[BEGIN Given data]
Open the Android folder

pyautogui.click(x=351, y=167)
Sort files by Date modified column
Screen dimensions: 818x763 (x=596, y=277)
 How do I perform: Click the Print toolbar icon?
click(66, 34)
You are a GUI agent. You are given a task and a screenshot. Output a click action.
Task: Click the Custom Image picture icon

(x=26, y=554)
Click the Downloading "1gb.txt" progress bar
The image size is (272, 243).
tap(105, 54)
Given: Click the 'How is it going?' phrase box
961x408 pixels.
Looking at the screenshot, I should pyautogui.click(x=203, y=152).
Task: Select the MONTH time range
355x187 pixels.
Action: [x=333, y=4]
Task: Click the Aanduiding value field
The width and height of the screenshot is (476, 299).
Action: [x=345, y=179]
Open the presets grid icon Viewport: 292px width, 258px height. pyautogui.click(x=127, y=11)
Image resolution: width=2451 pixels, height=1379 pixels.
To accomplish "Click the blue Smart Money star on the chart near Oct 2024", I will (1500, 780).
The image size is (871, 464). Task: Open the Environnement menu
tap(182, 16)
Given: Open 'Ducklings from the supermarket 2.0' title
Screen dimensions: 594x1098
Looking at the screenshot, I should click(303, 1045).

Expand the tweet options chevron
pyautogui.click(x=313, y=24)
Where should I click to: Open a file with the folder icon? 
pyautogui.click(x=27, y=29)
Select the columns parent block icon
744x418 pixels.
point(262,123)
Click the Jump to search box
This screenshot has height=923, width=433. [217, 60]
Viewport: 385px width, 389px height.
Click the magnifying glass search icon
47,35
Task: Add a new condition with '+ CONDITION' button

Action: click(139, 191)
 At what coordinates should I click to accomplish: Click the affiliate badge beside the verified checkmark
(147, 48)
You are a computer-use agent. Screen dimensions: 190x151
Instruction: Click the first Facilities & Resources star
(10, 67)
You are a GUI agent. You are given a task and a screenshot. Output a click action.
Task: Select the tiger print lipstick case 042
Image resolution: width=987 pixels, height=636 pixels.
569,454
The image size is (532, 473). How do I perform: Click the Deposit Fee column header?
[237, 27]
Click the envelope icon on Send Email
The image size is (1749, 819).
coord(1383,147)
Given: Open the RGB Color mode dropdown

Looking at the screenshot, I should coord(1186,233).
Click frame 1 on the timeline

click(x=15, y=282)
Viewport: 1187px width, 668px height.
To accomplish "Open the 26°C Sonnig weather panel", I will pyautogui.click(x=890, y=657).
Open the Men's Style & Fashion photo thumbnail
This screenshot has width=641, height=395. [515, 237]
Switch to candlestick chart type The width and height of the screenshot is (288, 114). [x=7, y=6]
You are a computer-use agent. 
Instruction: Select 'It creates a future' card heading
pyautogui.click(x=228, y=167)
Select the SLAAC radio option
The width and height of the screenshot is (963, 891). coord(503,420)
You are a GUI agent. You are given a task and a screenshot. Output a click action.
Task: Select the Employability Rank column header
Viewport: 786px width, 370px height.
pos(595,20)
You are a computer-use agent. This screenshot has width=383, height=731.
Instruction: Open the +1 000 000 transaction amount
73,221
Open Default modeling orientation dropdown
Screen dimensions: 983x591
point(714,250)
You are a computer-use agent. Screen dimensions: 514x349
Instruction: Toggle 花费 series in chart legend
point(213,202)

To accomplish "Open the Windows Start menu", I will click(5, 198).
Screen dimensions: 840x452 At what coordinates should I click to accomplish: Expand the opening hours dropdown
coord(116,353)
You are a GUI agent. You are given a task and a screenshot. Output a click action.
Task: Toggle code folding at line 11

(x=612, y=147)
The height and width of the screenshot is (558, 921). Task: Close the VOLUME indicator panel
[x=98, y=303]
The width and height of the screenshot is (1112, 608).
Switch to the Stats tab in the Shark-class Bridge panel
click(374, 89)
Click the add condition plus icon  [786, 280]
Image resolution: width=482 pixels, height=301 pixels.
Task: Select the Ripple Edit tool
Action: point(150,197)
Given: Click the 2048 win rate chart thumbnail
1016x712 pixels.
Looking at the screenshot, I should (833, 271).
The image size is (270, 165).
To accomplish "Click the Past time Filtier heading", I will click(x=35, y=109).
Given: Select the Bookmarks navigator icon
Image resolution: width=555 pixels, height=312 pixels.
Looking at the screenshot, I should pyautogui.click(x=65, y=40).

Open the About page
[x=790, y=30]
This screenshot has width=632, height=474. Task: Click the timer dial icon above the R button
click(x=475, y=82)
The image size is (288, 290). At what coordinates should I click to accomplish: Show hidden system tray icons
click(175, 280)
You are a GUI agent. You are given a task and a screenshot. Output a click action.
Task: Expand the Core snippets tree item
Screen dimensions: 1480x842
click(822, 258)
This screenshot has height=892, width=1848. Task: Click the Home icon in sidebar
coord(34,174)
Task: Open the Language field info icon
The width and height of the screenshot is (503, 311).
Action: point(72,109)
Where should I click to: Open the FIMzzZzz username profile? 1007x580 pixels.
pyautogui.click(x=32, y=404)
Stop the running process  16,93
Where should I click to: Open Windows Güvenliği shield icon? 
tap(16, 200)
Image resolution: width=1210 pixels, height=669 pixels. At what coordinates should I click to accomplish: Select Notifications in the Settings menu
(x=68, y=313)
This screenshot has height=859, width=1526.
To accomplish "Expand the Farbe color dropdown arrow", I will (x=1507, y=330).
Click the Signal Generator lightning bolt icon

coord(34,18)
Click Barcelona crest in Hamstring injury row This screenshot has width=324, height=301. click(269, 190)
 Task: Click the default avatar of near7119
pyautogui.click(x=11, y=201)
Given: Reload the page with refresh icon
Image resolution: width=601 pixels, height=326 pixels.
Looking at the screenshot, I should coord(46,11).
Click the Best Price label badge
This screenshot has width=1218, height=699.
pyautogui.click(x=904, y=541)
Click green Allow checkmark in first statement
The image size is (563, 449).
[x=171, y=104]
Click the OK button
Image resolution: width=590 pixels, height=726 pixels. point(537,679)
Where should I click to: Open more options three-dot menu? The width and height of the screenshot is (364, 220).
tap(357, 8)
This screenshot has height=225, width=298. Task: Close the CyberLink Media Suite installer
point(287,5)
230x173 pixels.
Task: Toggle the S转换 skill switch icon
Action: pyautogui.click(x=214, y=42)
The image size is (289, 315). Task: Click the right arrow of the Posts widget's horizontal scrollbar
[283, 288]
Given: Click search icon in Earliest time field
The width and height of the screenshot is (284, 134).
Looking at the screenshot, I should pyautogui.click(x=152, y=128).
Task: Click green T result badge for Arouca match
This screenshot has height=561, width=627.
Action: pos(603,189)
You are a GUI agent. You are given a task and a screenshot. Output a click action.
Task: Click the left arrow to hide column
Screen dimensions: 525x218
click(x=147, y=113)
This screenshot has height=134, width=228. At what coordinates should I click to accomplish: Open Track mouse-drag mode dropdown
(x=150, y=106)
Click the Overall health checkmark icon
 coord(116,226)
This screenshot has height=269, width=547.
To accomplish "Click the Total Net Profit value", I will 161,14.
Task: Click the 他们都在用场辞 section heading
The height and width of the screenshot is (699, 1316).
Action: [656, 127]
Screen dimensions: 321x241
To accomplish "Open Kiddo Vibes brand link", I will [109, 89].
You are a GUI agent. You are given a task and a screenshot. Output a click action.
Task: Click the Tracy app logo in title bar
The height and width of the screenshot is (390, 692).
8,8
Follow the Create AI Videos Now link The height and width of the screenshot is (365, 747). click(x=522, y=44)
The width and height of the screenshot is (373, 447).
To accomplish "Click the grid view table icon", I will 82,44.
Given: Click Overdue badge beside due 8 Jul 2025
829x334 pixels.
[END Given data]
Job:
Copy every line of the records above word for word.

Completed task:
Open the Android folder

pyautogui.click(x=351, y=167)
Sort files by Date modified column
Screen dimensions: 818x763 (x=596, y=277)
 How do I perform: Click the Print toolbar icon?
click(66, 34)
You are a GUI agent. You are given a task and a screenshot. Output a click action.
Task: Click the Custom Image picture icon

(x=26, y=554)
Click the Downloading "1gb.txt" progress bar
The image size is (272, 243).
tap(105, 54)
Given: Click the 'How is it going?' phrase box
961x408 pixels.
Looking at the screenshot, I should pyautogui.click(x=203, y=152).
Task: Select the MONTH time range
355x187 pixels.
Action: [x=333, y=4]
Task: Click the Aanduiding value field
The width and height of the screenshot is (476, 299).
Action: [x=345, y=179]
Open the presets grid icon Viewport: 292px width, 258px height. pyautogui.click(x=127, y=11)
Image resolution: width=2451 pixels, height=1379 pixels.
To accomplish "Click the blue Smart Money star on the chart near Oct 2024", I will (1500, 780).
The image size is (871, 464). Task: Open the Environnement menu
tap(182, 16)
Given: Open 'Ducklings from the supermarket 2.0' title
Screen dimensions: 594x1098
Looking at the screenshot, I should click(303, 1045).

Expand the tweet options chevron
pyautogui.click(x=313, y=24)
Where should I click to: Open a file with the folder icon? 
pyautogui.click(x=27, y=29)
Select the columns parent block icon
744x418 pixels.
point(262,123)
Click the Jump to search box
This screenshot has height=923, width=433. [217, 60]
Viewport: 385px width, 389px height.
Click the magnifying glass search icon
47,35
Task: Add a new condition with '+ CONDITION' button

Action: click(139, 191)
 At what coordinates should I click to accomplish: Click the affiliate badge beside the verified checkmark
(147, 48)
You are a computer-use agent. Screen dimensions: 190x151
Instruction: Click the first Facilities & Resources star
(10, 67)
You are a GUI agent. You are given a task and a screenshot. Output a click action.
Task: Select the tiger print lipstick case 042
Image resolution: width=987 pixels, height=636 pixels.
569,454
The image size is (532, 473). How do I perform: Click the Deposit Fee column header?
[237, 27]
Click the envelope icon on Send Email
The image size is (1749, 819).
coord(1383,147)
Given: Open the RGB Color mode dropdown

Looking at the screenshot, I should coord(1186,233).
Click frame 1 on the timeline

click(x=15, y=282)
Viewport: 1187px width, 668px height.
To accomplish "Open the 26°C Sonnig weather panel", I will pyautogui.click(x=890, y=657).
Open the Men's Style & Fashion photo thumbnail
This screenshot has width=641, height=395. [515, 237]
Switch to candlestick chart type The width and height of the screenshot is (288, 114). [x=7, y=6]
You are a computer-use agent. 
Instruction: Select 'It creates a future' card heading
pyautogui.click(x=228, y=167)
Select the SLAAC radio option
The width and height of the screenshot is (963, 891). coord(503,420)
You are a GUI agent. You are given a task and a screenshot. Output a click action.
Task: Select the Employability Rank column header
Viewport: 786px width, 370px height.
pos(595,20)
You are a computer-use agent. This screenshot has width=383, height=731.
Instruction: Open the +1 000 000 transaction amount
73,221
Open Default modeling orientation dropdown
Screen dimensions: 983x591
point(714,250)
You are a computer-use agent. Screen dimensions: 514x349
Instruction: Toggle 花费 series in chart legend
point(213,202)

To accomplish "Open the Windows Start menu", I will click(5, 198).
Screen dimensions: 840x452 At what coordinates should I click to accomplish: Expand the opening hours dropdown
coord(116,353)
You are a GUI agent. You are given a task and a screenshot. Output a click action.
Task: Toggle code folding at line 11

(x=612, y=147)
The height and width of the screenshot is (558, 921). Task: Close the VOLUME indicator panel
[x=98, y=303]
The width and height of the screenshot is (1112, 608).
Switch to the Stats tab in the Shark-class Bridge panel
click(374, 89)
Click the add condition plus icon  [786, 280]
Image resolution: width=482 pixels, height=301 pixels.
Task: Select the Ripple Edit tool
Action: point(150,197)
Given: Click the 2048 win rate chart thumbnail
1016x712 pixels.
Looking at the screenshot, I should (833, 271).
The image size is (270, 165).
To accomplish "Click the Past time Filtier heading", I will click(x=35, y=109).
Given: Select the Bookmarks navigator icon
Image resolution: width=555 pixels, height=312 pixels.
Looking at the screenshot, I should pyautogui.click(x=65, y=40).

Open the About page
[x=790, y=30]
This screenshot has width=632, height=474. Task: Click the timer dial icon above the R button
click(x=475, y=82)
The image size is (288, 290). At what coordinates should I click to accomplish: Show hidden system tray icons
click(175, 280)
You are a GUI agent. You are given a task and a screenshot. Output a click action.
Task: Expand the Core snippets tree item
Screen dimensions: 1480x842
click(822, 258)
This screenshot has height=892, width=1848. Task: Click the Home icon in sidebar
coord(34,174)
Task: Open the Language field info icon
The width and height of the screenshot is (503, 311).
Action: point(72,109)
Where should I click to: Open the FIMzzZzz username profile? 1007x580 pixels.
pyautogui.click(x=32, y=404)
Stop the running process  16,93
Where should I click to: Open Windows Güvenliği shield icon? 
tap(16, 200)
Image resolution: width=1210 pixels, height=669 pixels. At what coordinates should I click to accomplish: Select Notifications in the Settings menu
(x=68, y=313)
This screenshot has height=859, width=1526.
To accomplish "Expand the Farbe color dropdown arrow", I will (x=1507, y=330).
Click the Signal Generator lightning bolt icon

coord(34,18)
Click Barcelona crest in Hamstring injury row This screenshot has width=324, height=301. click(269, 190)
 Task: Click the default avatar of near7119
pyautogui.click(x=11, y=201)
Given: Reload the page with refresh icon
Image resolution: width=601 pixels, height=326 pixels.
Looking at the screenshot, I should coord(46,11).
Click the Best Price label badge
This screenshot has width=1218, height=699.
pyautogui.click(x=904, y=541)
Click green Allow checkmark in first statement
The image size is (563, 449).
[x=171, y=104]
Click the OK button
Image resolution: width=590 pixels, height=726 pixels. point(537,679)
Where should I click to: Open more options three-dot menu? The width and height of the screenshot is (364, 220).
tap(357, 8)
This screenshot has height=225, width=298. Task: Close the CyberLink Media Suite installer
point(287,5)
230x173 pixels.
Task: Toggle the S转换 skill switch icon
Action: pyautogui.click(x=214, y=42)
The image size is (289, 315). Task: Click the right arrow of the Posts widget's horizontal scrollbar
[283, 288]
Given: Click search icon in Earliest time field
The width and height of the screenshot is (284, 134).
Looking at the screenshot, I should pyautogui.click(x=152, y=128).
Task: Click green T result badge for Arouca match
This screenshot has height=561, width=627.
Action: pos(603,189)
You are a GUI agent. You are given a task and a screenshot. Output a click action.
Task: Click the left arrow to hide column
Screen dimensions: 525x218
click(x=147, y=113)
This screenshot has height=134, width=228. At what coordinates should I click to accomplish: Open Track mouse-drag mode dropdown
(x=150, y=106)
Click the Overall health checkmark icon
 coord(116,226)
This screenshot has height=269, width=547.
To accomplish "Click the Total Net Profit value", I will 161,14.
Task: Click the 他们都在用场辞 section heading
The height and width of the screenshot is (699, 1316).
Action: [656, 127]
Screen dimensions: 321x241
To accomplish "Open Kiddo Vibes brand link", I will [109, 89].
You are a GUI agent. You are given a task and a screenshot. Output a click action.
Task: Click the Tracy app logo in title bar
The height and width of the screenshot is (390, 692).
8,8
Follow the Create AI Videos Now link The height and width of the screenshot is (365, 747). click(x=522, y=44)
The width and height of the screenshot is (373, 447).
To accomplish "Click the grid view table icon", I will 82,44.
Given: Click Overdue badge beside due 8 Jul 2025
829x334 pixels.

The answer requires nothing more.